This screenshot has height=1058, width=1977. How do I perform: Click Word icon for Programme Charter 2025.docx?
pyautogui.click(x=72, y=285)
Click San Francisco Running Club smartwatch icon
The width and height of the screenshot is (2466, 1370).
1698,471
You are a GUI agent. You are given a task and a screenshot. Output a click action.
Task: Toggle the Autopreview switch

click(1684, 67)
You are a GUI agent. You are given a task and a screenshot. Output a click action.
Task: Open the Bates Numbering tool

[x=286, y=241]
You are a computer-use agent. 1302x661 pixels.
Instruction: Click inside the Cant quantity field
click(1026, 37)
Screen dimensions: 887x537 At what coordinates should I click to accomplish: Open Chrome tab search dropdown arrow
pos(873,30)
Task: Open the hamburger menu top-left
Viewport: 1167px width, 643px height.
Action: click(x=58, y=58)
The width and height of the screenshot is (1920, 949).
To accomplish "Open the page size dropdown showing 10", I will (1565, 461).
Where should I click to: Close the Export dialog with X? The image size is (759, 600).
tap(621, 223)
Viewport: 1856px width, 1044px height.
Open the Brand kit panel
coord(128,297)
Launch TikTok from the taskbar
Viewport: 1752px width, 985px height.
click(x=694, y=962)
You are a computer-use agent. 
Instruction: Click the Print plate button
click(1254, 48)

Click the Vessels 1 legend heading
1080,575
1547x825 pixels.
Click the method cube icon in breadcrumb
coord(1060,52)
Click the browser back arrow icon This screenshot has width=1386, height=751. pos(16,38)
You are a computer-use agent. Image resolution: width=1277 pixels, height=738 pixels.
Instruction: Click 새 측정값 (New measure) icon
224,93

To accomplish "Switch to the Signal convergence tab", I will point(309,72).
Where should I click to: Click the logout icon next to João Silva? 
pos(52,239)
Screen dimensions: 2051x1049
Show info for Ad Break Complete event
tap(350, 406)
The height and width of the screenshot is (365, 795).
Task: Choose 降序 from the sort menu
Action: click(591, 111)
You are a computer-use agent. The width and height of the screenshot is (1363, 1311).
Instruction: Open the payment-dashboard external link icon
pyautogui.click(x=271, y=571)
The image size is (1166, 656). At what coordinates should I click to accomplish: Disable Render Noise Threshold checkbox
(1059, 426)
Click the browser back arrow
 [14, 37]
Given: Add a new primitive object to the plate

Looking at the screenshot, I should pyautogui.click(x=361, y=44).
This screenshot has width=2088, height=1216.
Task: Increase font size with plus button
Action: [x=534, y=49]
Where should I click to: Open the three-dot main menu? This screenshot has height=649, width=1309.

Description of the task:
Copy out each line of the data where the string "pixels" appears.

Written reply:
You are a computer-use agent. 1302x661 pixels.
1547x825 pixels.
You are a computer-use agent. Image resolution: width=1277 pixels, height=738 pixels.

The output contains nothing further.